> Aim of the task: The answer must be an exact copy of the lines from the one with "The height and" through the final line below, with no pictures and nothing else.

┌─ Available data

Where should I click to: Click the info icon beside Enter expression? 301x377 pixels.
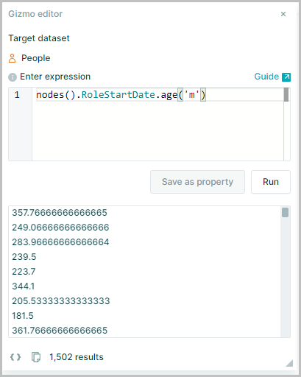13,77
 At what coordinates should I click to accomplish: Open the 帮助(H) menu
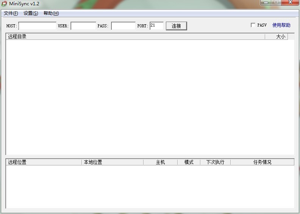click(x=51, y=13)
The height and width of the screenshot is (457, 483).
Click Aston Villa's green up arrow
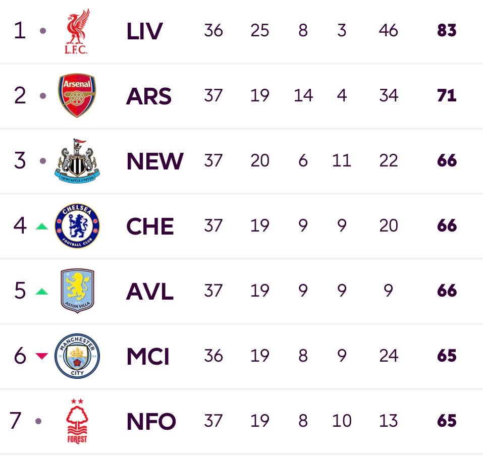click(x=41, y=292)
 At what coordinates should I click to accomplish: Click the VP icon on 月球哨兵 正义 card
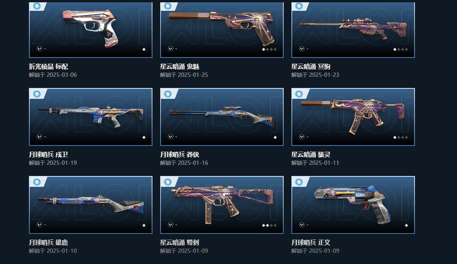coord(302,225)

└─

> Final answer:
The height and width of the screenshot is (457, 483).
Click Aston Villa's green up arrow
click(x=41, y=292)
 At what coordinates should I click to accomplish: Click the VP icon on 月球哨兵 正义 card
coord(302,225)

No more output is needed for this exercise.